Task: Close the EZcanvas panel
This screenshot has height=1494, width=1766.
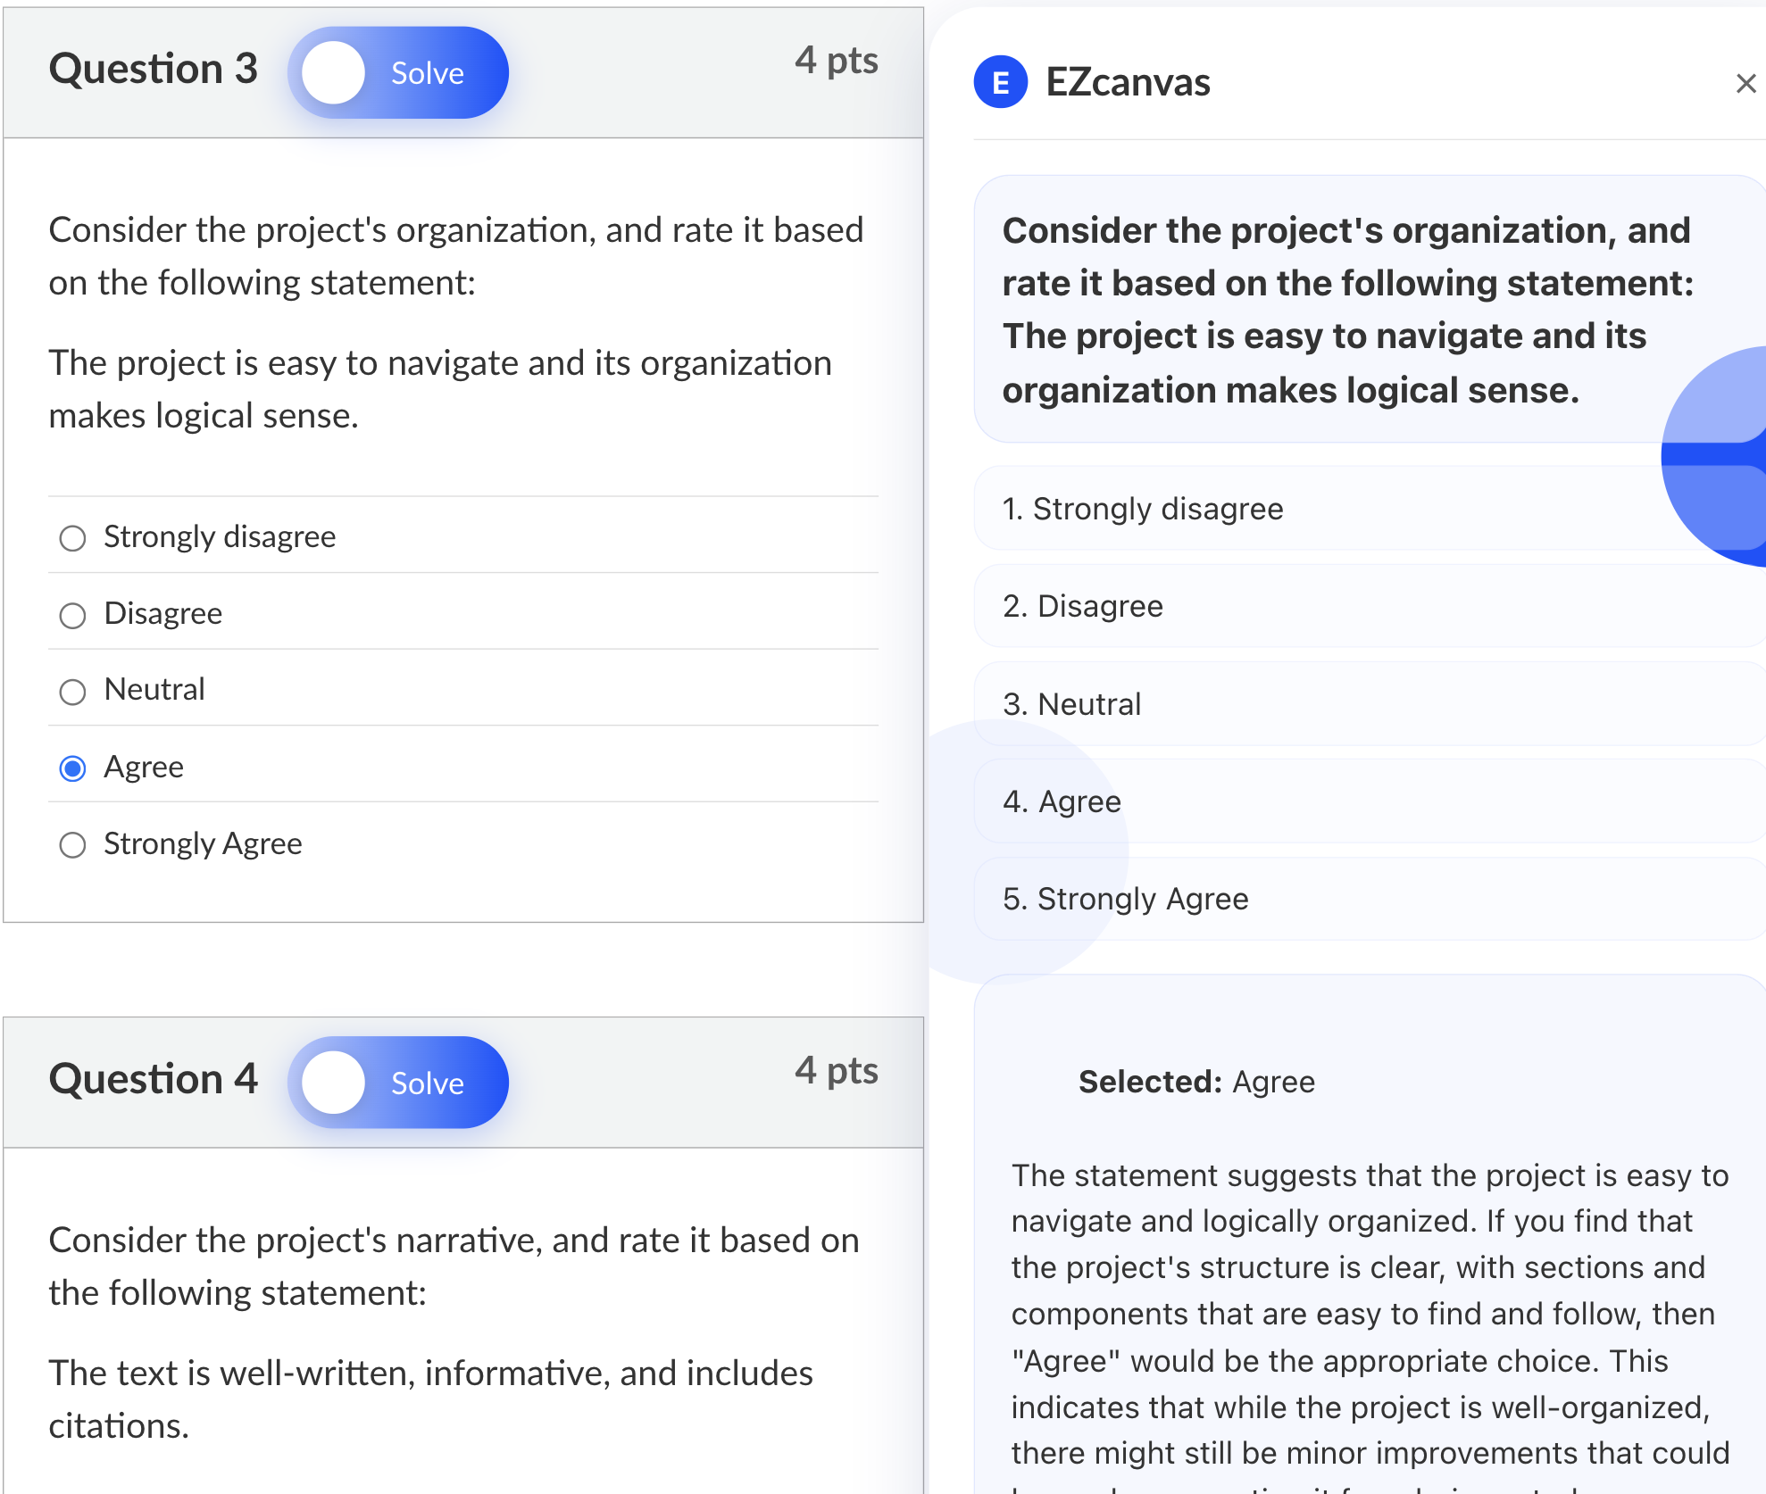Action: coord(1745,83)
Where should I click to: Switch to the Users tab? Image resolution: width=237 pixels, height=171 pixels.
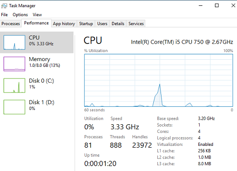click(103, 24)
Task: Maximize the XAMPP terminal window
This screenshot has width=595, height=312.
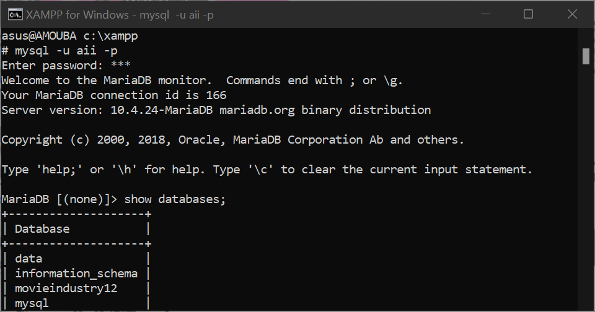Action: [x=528, y=14]
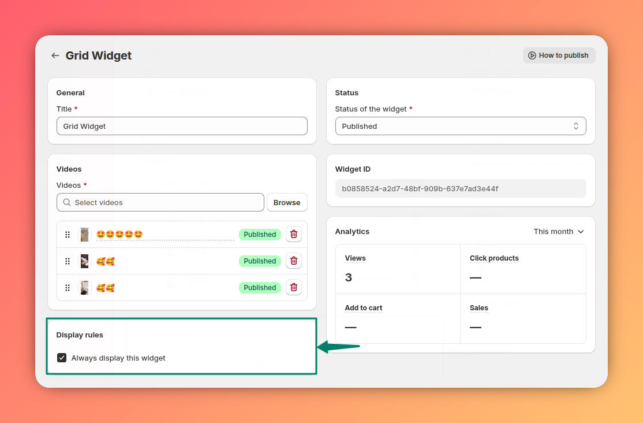Image resolution: width=643 pixels, height=423 pixels.
Task: Click the Views analytics label
Action: [355, 258]
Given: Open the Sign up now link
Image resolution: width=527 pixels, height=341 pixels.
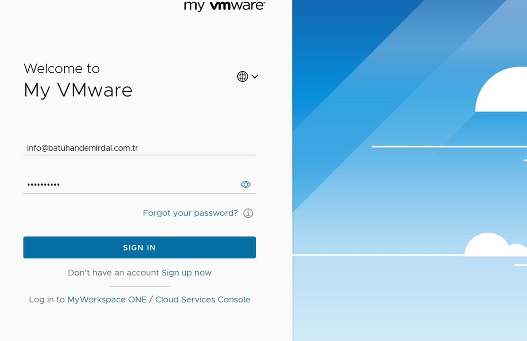Looking at the screenshot, I should (186, 273).
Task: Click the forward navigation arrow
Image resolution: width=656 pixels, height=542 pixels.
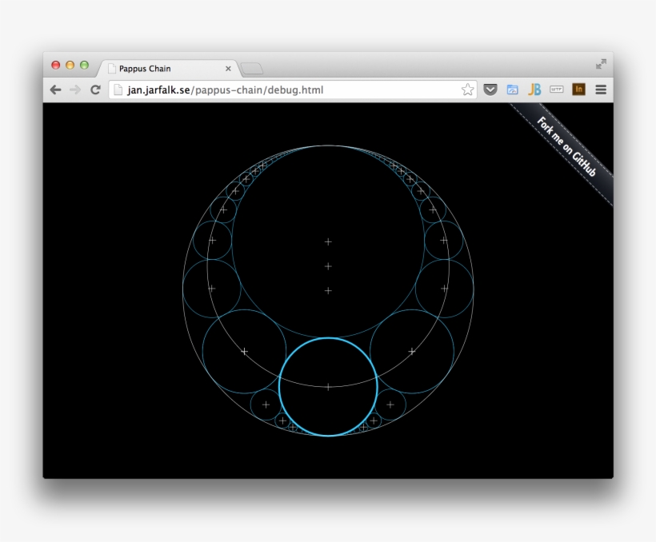Action: 73,89
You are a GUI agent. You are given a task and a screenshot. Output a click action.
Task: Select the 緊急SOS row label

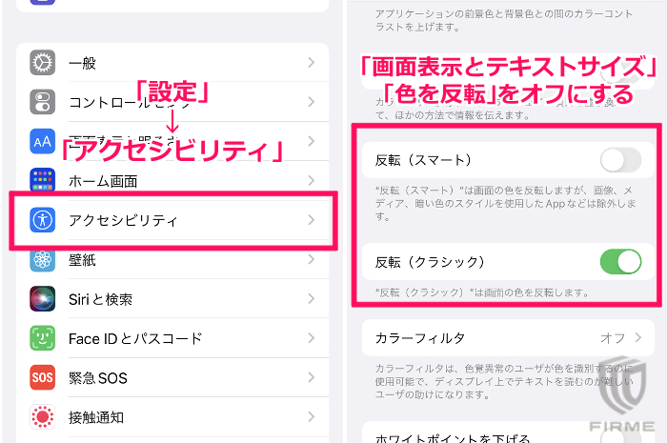coord(97,377)
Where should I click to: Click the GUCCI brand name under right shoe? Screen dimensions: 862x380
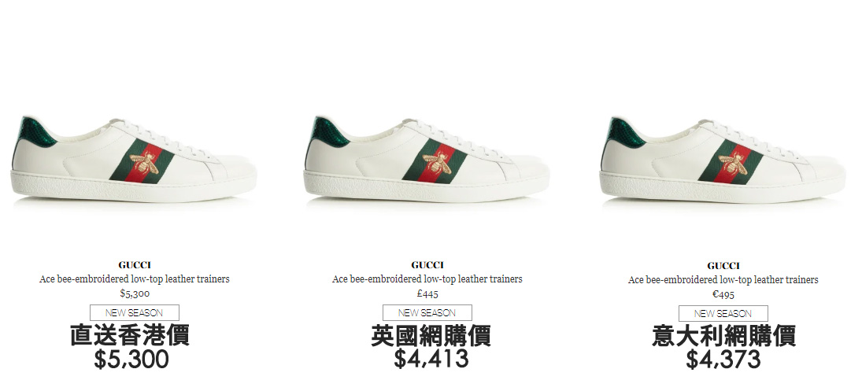pos(723,266)
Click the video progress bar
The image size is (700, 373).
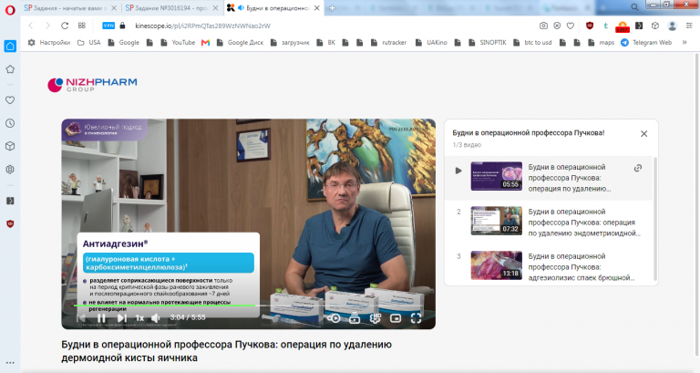(x=248, y=306)
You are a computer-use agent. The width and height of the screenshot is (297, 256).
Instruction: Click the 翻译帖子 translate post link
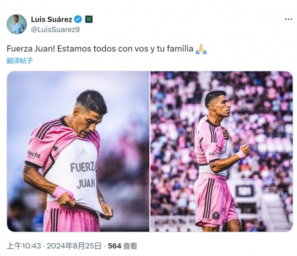[20, 61]
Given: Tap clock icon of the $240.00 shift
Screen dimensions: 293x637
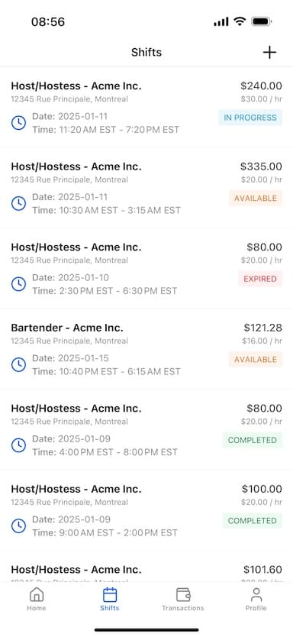Looking at the screenshot, I should coord(18,123).

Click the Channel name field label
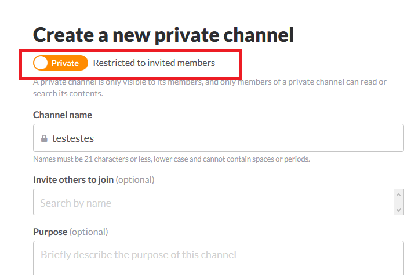(x=63, y=115)
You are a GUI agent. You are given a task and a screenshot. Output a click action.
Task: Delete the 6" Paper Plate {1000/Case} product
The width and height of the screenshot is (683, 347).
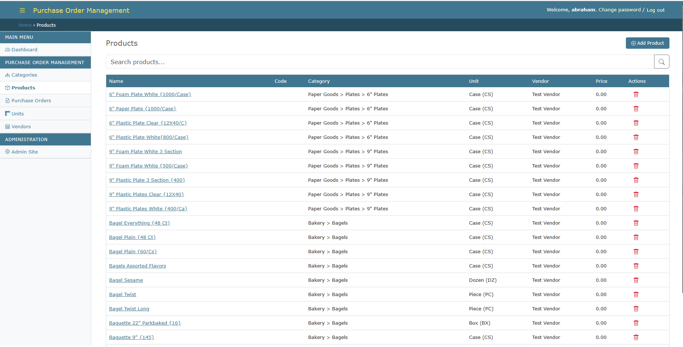tap(636, 109)
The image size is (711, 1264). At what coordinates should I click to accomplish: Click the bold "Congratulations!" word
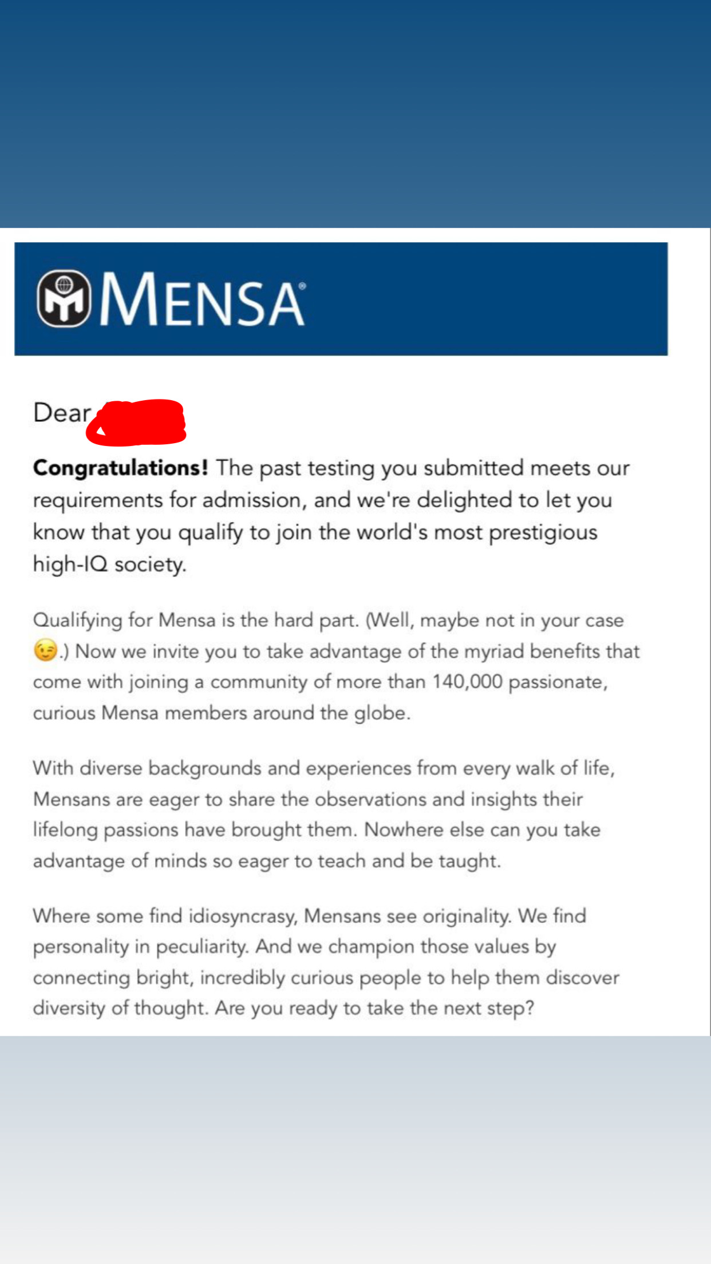point(120,468)
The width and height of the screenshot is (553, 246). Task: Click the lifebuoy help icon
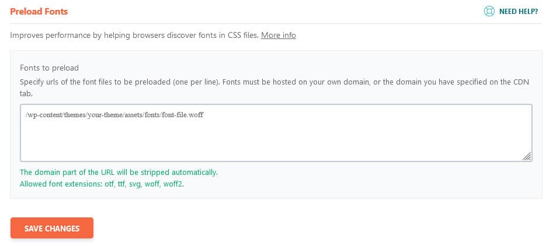tap(489, 10)
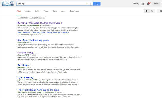The width and height of the screenshot is (162, 98).
Task: Show personal results with person icon
Action: tap(146, 11)
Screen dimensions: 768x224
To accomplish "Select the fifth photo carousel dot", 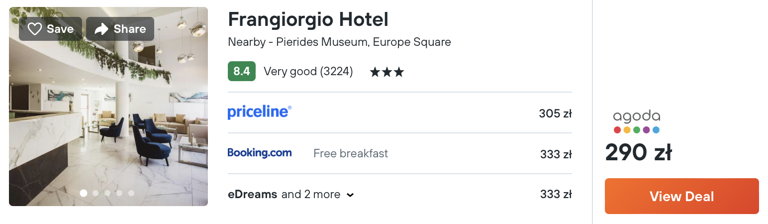I will coord(131,193).
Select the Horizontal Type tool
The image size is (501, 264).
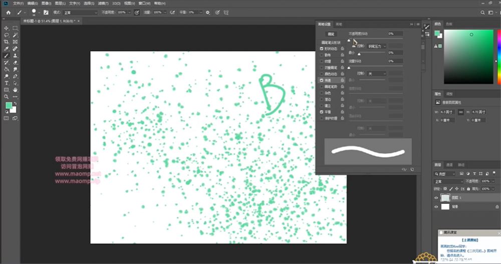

Exercise —
Pictures aside, write out verbatim every line from the first line of the material through the line holding "Task: Maximize the XAMPP terminal window".

Answer —
Task: Close the EZcanvas panel
This screenshot has height=1494, width=1766.
Action: coord(1745,83)
Where should I click to: Switch to the Users tab? Image resolution: width=237 pixels, height=171 pixels.
click(103, 24)
Task: Maximize the XAMPP terminal window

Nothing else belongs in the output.